PROMPT: Please rewrite the data in full, starting at the line that contains "The width and height of the screenshot is (938, 537)." and ending at the end of the data, with both ends included. Add 14 to every coordinate in the answers, and leave out the pictures.

DATA FOR PROCESSING:

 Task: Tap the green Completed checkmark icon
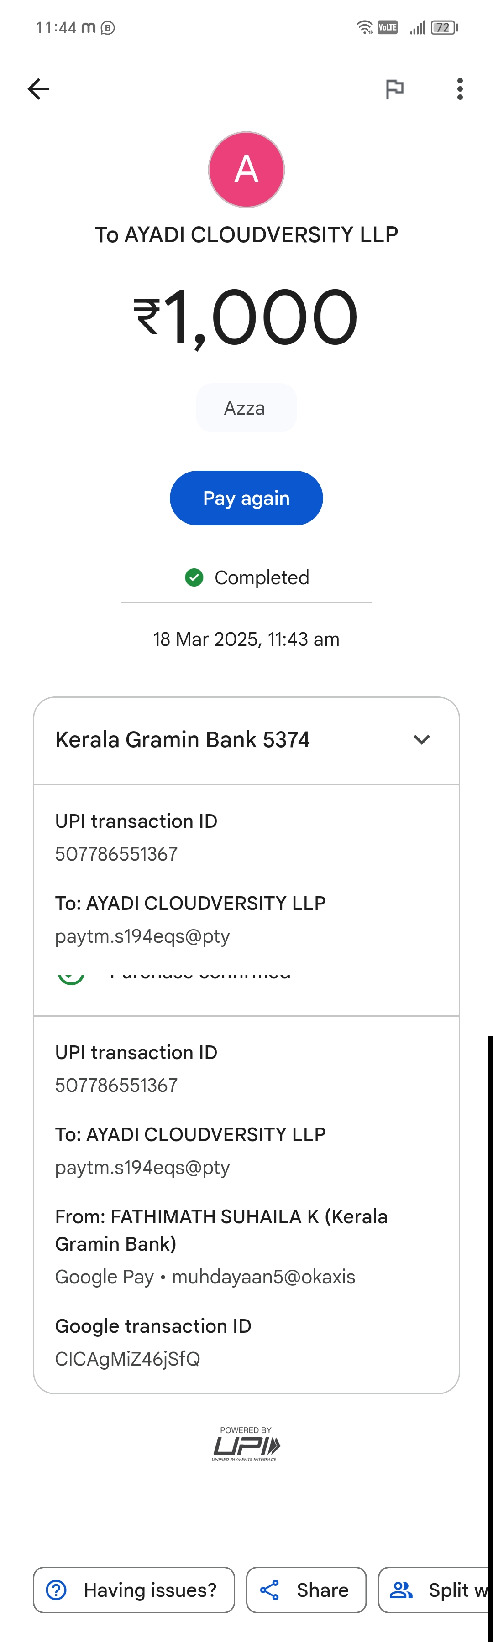[194, 578]
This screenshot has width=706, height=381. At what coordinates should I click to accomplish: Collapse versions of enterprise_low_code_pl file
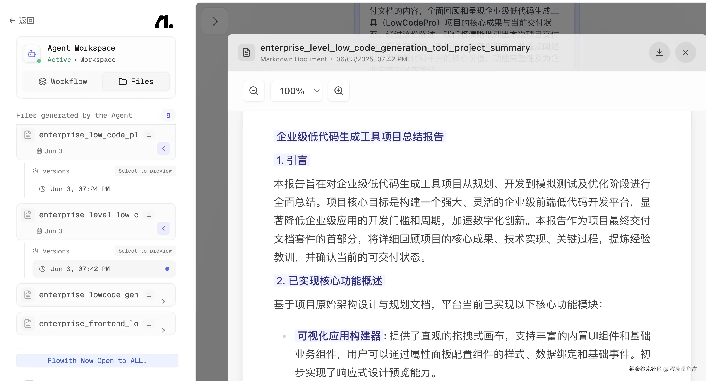(x=163, y=148)
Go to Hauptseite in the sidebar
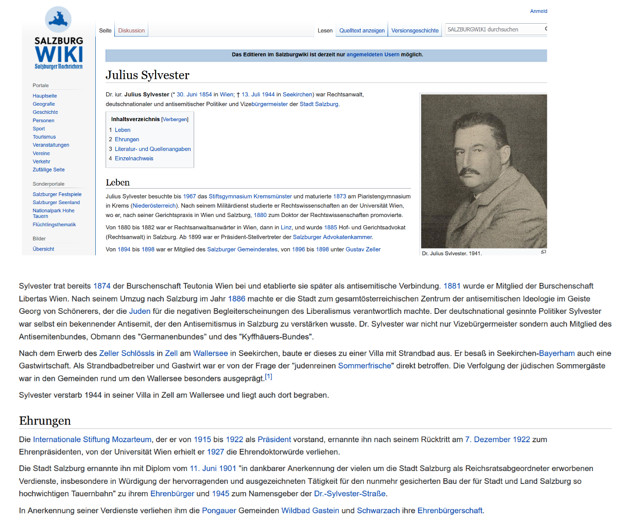The width and height of the screenshot is (618, 520). point(45,96)
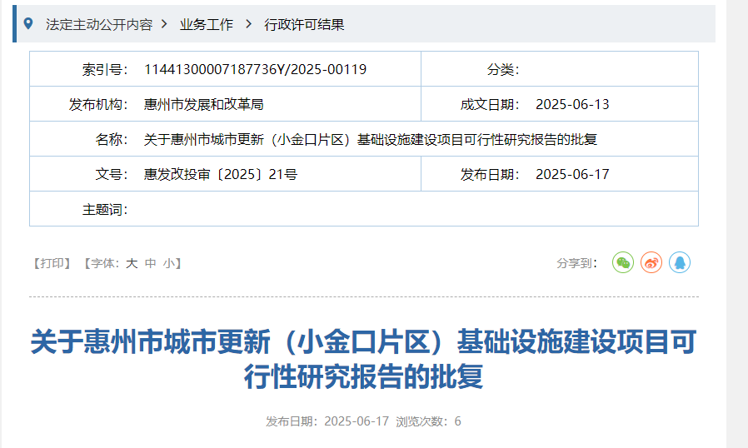
Task: Switch font size to medium (中)
Action: click(x=150, y=263)
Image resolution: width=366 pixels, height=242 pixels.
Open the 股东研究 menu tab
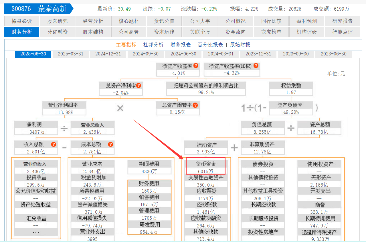[x=58, y=21]
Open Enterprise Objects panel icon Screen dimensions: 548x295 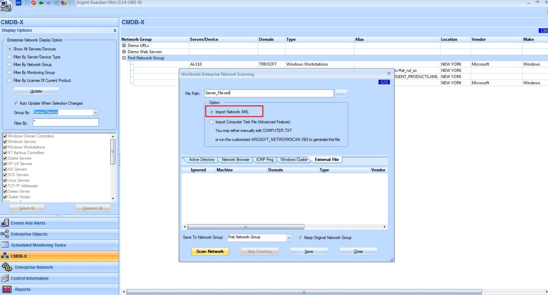[x=5, y=234]
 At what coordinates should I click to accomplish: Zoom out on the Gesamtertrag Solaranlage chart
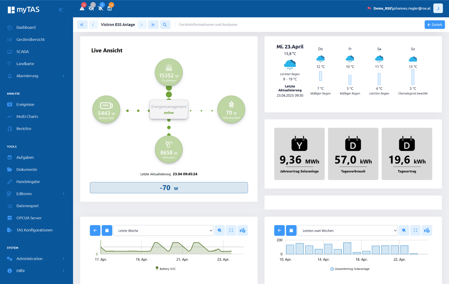[x=404, y=230]
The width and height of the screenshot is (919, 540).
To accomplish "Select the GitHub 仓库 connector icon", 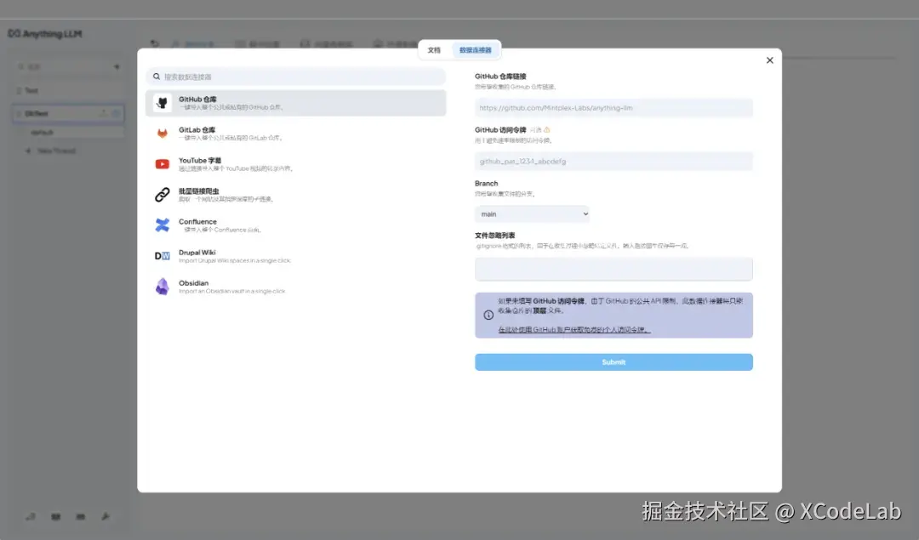I will click(160, 102).
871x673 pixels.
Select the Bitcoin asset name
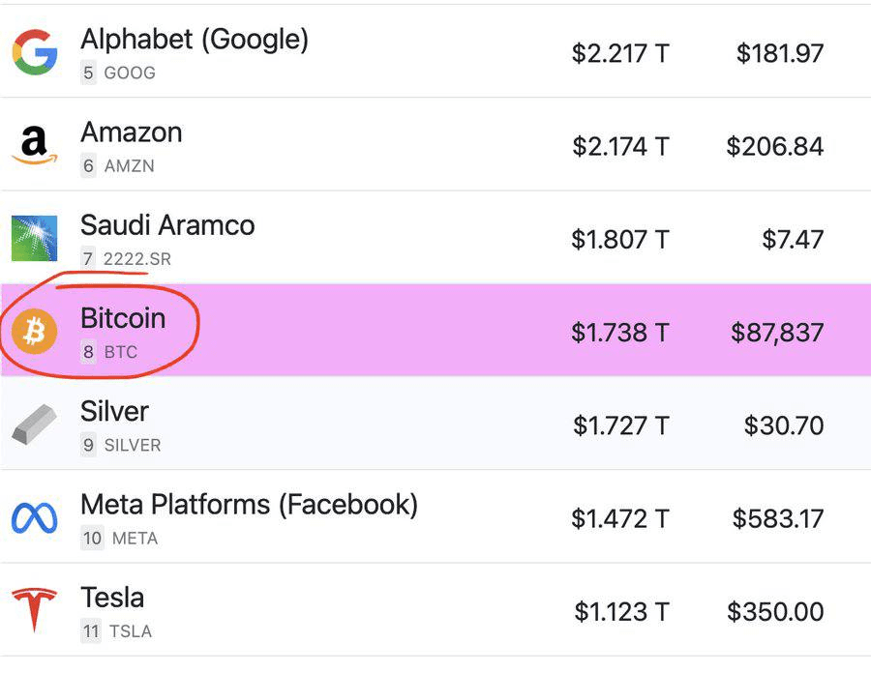click(x=123, y=318)
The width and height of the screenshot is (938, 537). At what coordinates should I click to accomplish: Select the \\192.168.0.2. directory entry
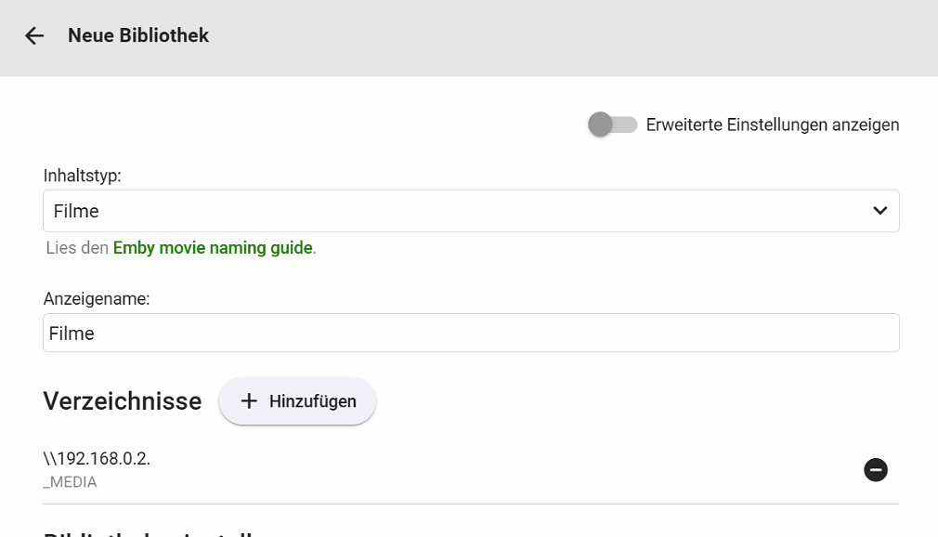tap(97, 458)
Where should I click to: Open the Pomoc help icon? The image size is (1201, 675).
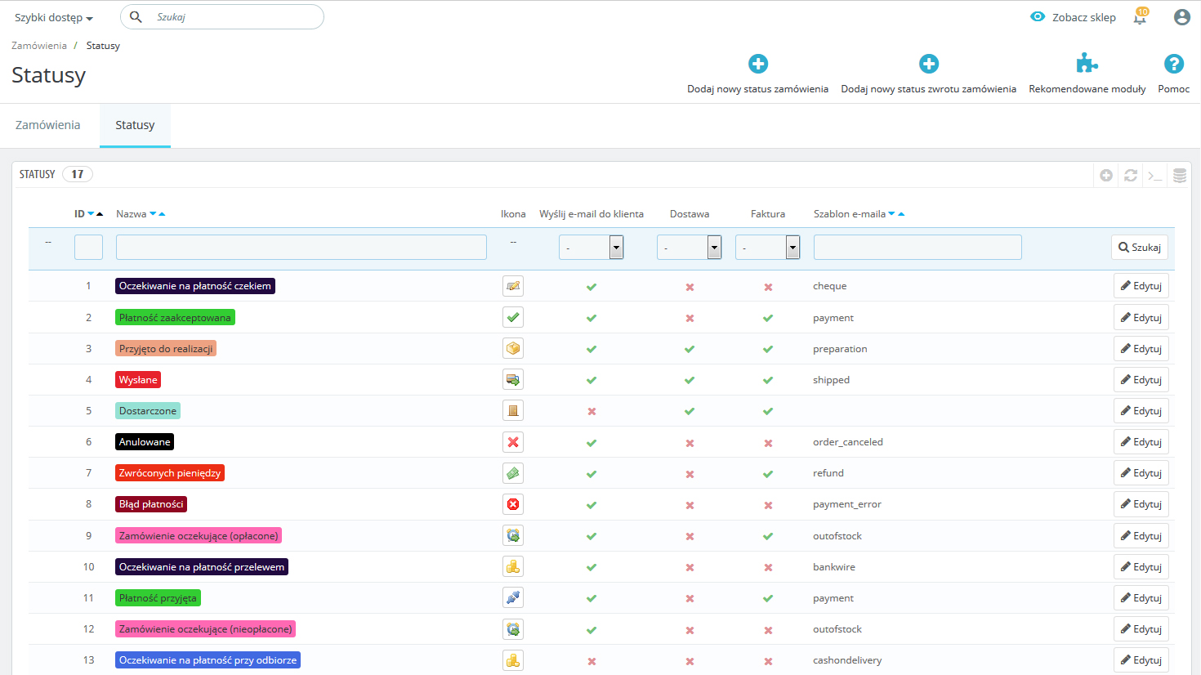(x=1173, y=64)
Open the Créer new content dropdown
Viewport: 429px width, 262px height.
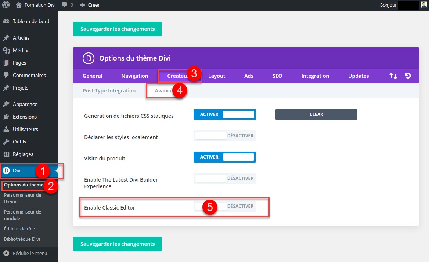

EXPECTED OUTPUT:
The width and height of the screenshot is (938, 537). At what coordinates should I click to accomplish: Select the \\192.168.0.2. directory entry
tap(111, 472)
Where should I click to: Open the Pomoc help icon? The image size is (1201, 675).
(x=1187, y=78)
Open the Créer new content dropdown
Viewport: 429px width, 262px height.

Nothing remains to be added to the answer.